> 記事:
****************************************

【LM推進地議連連載/リレーコラム47~地方議員は今~】
第102回 「人口減少対策」に交流自治体連合で取り組む (2014/9/10 長野県箕輪町議会議員 木村英雄氏/LM推進地議連会員)
政治山では、政策立案を行う「政策型議員」を目指す地方議員らで構成される「ローカル・マニフェスト推進地方議員連盟」(略称:LM推進地議連)と連携し、連載・コラムを掲載します。地域主権、地方分権時代をリードし、真の地方自治を確立し実践するために設立された団体のメンバーが、それぞれの実践や自らの考えを毎週発信していきます。現在は、全国47都道府県の議員にご登場いただき、地域の特色や問題点などを語っていただく「リレーコラム47~地方議員は今~」を連載しています。第102回は、長野県箕輪町議会議員の木村英雄氏による「『人口減少対策』に交流自治体連合で取り組む」をお届けします。
◇ ◇ ◇
信州、箕輪町をご存知ですか?
日本地図を思い浮かべてください。本州のほぼ中央、信州は伊那谷にある、26,000人が住む町です。長野県は山には不自由しません。箕輪町は、「日本の屋根」、南アルプスと中央アルプスに挟まれ、中央を天竜川が流れています。風光明媚! 稲作や果樹栽培などの一次産業だけでなく、精密工業も盛んです。
首都圏・中京圏から中央自動車道で2時間、「伊北インターチェンジ」で降りていただきます。宿泊ですか? 「ながた荘」(http://e-minowa.jp/nagataso/)はいかがでしょうか。
箕輪町職員時代、このながた荘の温泉掘削を担当しました。だからというわけではありませんが、泉質には自信があります。ぬるぬるとするお湯は、お肌がツルツルになる美人美肌の評判の湯です。わざわざ上諏訪温泉がある諏訪からも、多くの皆さんが日帰り入浴にいらっしゃるほどです。
7月23日、「みのわ祭り」が行われました。箕輪町が以前から交流している浜松市庄内地区、そして豊島区の皆さんをお招きし、一緒に祭りを楽しむことができました。久しぶりにお会いする皆さんと酒を酌み交わすのは楽しいものです。酒は強くないのですが、近況報告に始まり、それぞれの身の回りの問題を語り合う、これが楽しくて酒をやめられないのです。弱い酒好きです(注1)。

****************************************

> 提供資料:

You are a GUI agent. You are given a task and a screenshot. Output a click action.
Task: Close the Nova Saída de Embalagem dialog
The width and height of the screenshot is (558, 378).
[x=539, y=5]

****************************************

> 課題の説明: 記事では、首都圏・中京圏から中央自動車道で箕輪町へ来る場合、どのインターチェンジで降りるよう案内していますか。

> 回答: 伊北インターチェンジです。